[BEGIN Stored records]
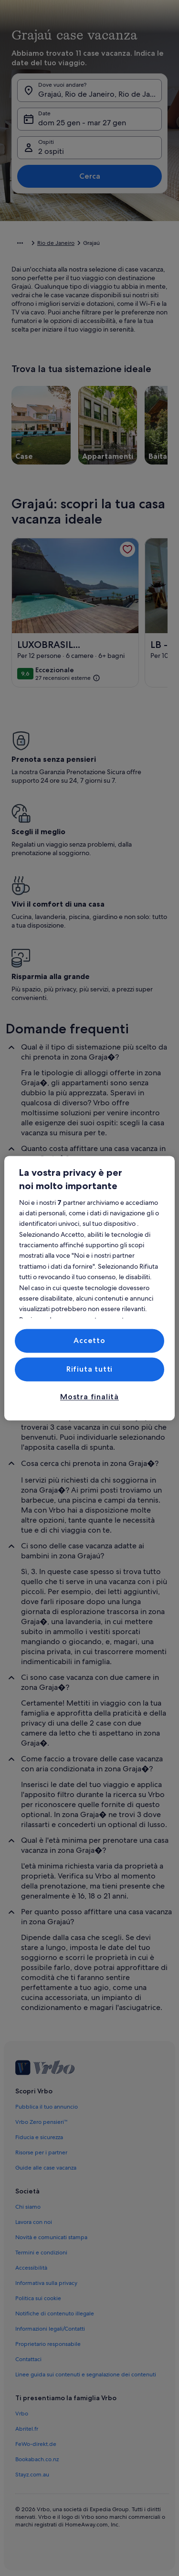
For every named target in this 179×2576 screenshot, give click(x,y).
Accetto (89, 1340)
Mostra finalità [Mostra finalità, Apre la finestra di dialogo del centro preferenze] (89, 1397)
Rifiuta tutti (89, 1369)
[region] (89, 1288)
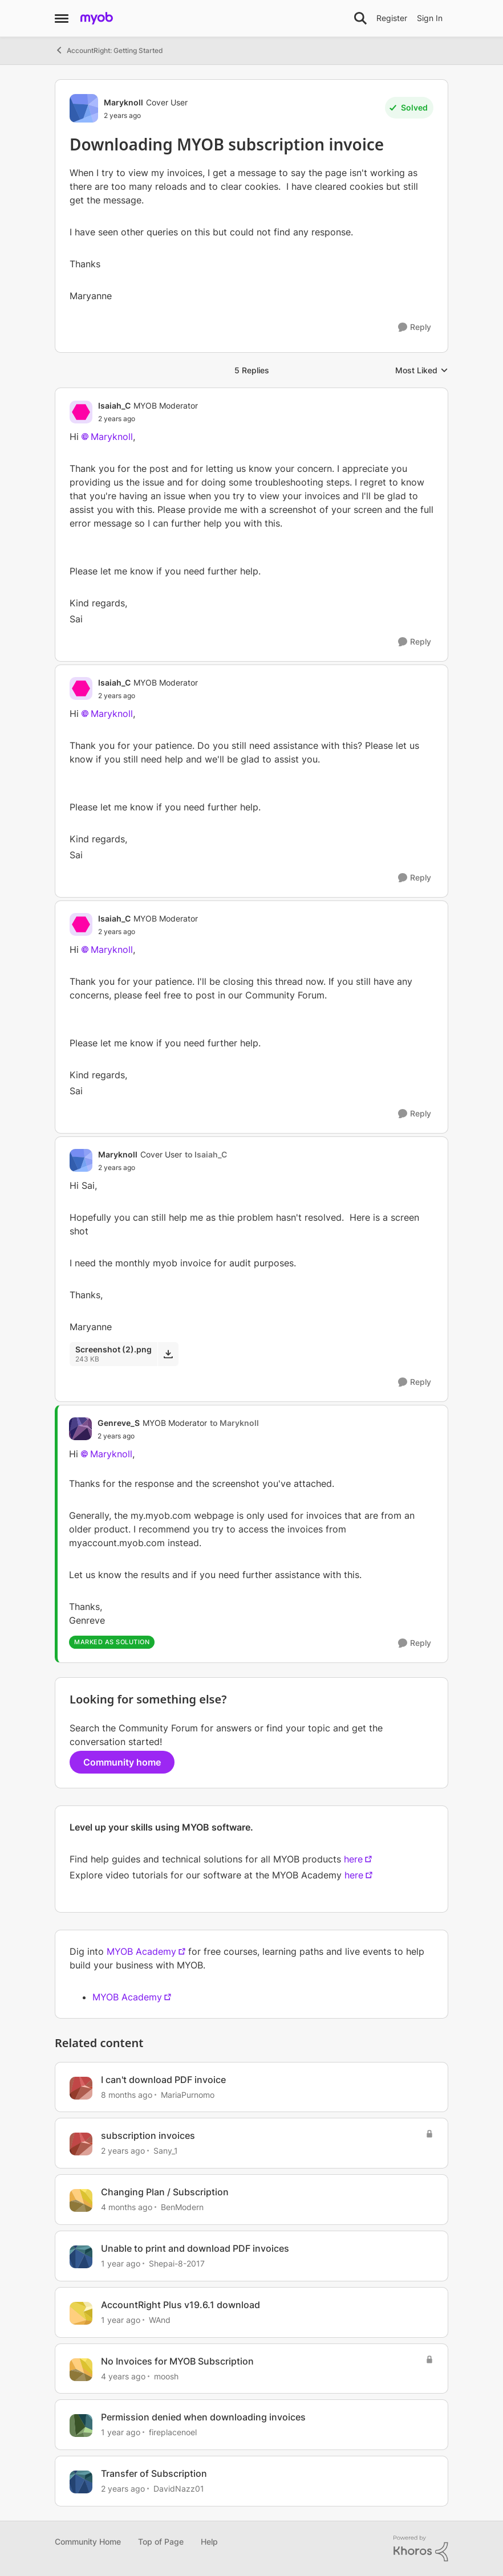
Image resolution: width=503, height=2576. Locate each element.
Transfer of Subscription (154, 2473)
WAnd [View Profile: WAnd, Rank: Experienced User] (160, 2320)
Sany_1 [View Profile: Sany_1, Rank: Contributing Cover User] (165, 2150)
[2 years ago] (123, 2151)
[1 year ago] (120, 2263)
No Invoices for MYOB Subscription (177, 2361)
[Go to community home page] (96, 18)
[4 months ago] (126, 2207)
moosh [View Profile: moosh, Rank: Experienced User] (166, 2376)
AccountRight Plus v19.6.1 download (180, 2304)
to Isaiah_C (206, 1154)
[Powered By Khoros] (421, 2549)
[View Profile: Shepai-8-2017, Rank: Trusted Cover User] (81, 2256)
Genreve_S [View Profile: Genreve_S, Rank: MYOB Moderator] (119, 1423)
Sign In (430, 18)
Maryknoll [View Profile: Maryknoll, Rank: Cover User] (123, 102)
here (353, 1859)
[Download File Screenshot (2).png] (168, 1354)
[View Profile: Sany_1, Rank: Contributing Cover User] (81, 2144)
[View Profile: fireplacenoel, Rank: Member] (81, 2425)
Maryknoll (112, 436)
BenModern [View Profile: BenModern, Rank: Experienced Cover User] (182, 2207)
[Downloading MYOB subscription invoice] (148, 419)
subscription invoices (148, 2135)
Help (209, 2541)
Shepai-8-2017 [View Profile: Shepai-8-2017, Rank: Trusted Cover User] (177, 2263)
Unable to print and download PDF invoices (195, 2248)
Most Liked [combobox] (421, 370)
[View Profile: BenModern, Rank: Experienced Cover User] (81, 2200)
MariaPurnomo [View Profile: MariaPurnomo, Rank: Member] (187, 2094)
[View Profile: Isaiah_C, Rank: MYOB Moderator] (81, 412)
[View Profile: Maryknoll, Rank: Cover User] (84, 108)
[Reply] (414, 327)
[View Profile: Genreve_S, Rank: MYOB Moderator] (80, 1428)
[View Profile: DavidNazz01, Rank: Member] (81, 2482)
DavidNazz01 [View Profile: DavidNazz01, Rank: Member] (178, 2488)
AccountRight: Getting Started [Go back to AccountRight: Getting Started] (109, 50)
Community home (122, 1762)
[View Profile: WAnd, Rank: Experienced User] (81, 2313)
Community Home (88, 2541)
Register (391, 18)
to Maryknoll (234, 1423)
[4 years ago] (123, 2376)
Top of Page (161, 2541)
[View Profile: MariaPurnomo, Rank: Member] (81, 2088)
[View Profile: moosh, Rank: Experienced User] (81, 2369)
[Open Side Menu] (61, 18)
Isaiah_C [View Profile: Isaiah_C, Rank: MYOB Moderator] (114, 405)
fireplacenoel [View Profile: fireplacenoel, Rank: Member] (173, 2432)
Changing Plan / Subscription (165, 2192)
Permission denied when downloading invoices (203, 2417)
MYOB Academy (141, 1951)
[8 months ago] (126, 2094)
[END Stored records]
*Exercise requirements:*
Rewrite every line of the items above, swapping "Rank" for "Role" wherever it appears and changing nothing else. Leave out the pictures.

*Correct result:*
For every named target in this 179×2576 screenshot, give click(x,y).
Accetto (89, 1340)
Mostra finalità [Mostra finalità, Apre la finestra di dialogo del centro preferenze] (89, 1397)
Rifiuta tutti (89, 1369)
[region] (89, 1288)
Image resolution: width=503, height=2576. Locate each element.
Transfer of Subscription (154, 2473)
WAnd [View Profile: WAnd, Role: Experienced User] (160, 2320)
Sany_1 [View Profile: Sany_1, Role: Contributing Cover User] (165, 2150)
[2 years ago] (123, 2151)
[1 year ago] (120, 2263)
No Invoices for MYOB Subscription (177, 2361)
[Go to community home page] (96, 18)
[4 months ago] (126, 2207)
moosh [View Profile: moosh, Role: Experienced User] (166, 2376)
AccountRight Plus v19.6.1 download (180, 2304)
to Isaiah_C (206, 1154)
[Powered By Khoros] (421, 2549)
[View Profile: Shepai-8-2017, Role: Trusted Cover User] (81, 2256)
Genreve_S [View Profile: Genreve_S, Role: MYOB Moderator] (119, 1423)
Sign In (430, 18)
Maryknoll [View Profile: Maryknoll, Role: Cover User] (123, 102)
here (353, 1859)
[Download File Screenshot (2).png] (168, 1354)
[View Profile: Sany_1, Role: Contributing Cover User] (81, 2144)
[View Profile: fireplacenoel, Role: Member] (81, 2425)
Maryknoll (112, 436)
BenModern [View Profile: BenModern, Role: Experienced Cover User] (182, 2207)
[Downloading MYOB subscription invoice] (148, 419)
subscription invoices (148, 2135)
Help (209, 2541)
Shepai-8-2017 [View Profile: Shepai-8-2017, Role: Trusted Cover User] (177, 2263)
Unable to print and download PDF invoices (195, 2248)
Most Liked [combobox] (421, 370)
[View Profile: BenModern, Role: Experienced Cover User] (81, 2200)
MariaPurnomo [View Profile: MariaPurnomo, Role: Member] (187, 2094)
[View Profile: Isaiah_C, Role: MYOB Moderator] (81, 412)
[View Profile: Maryknoll, Role: Cover User] (84, 108)
[Reply] (414, 327)
[View Profile: Genreve_S, Role: MYOB Moderator] (80, 1428)
[View Profile: DavidNazz01, Role: Member] (81, 2482)
DavidNazz01 [View Profile: DavidNazz01, Role: Member] (178, 2488)
AccountRight: Getting Started [Go back to AccountRight: Getting Started] (109, 50)
Community home (122, 1762)
[View Profile: WAnd, Role: Experienced User] (81, 2313)
Community Home (88, 2541)
Register (391, 18)
to Maryknoll (234, 1423)
[4 years ago] (123, 2376)
Top of Page (161, 2541)
[View Profile: MariaPurnomo, Role: Member] (81, 2088)
[View Profile: moosh, Role: Experienced User] (81, 2369)
[Open Side Menu] (61, 18)
Isaiah_C [View Profile: Isaiah_C, Role: MYOB Moderator] (114, 405)
fireplacenoel [View Profile: fireplacenoel, Role: Member] (173, 2432)
Changing Plan / Subscription (165, 2192)
Permission denied when downloading invoices (203, 2417)
MYOB Academy (141, 1951)
[8 months ago] (126, 2094)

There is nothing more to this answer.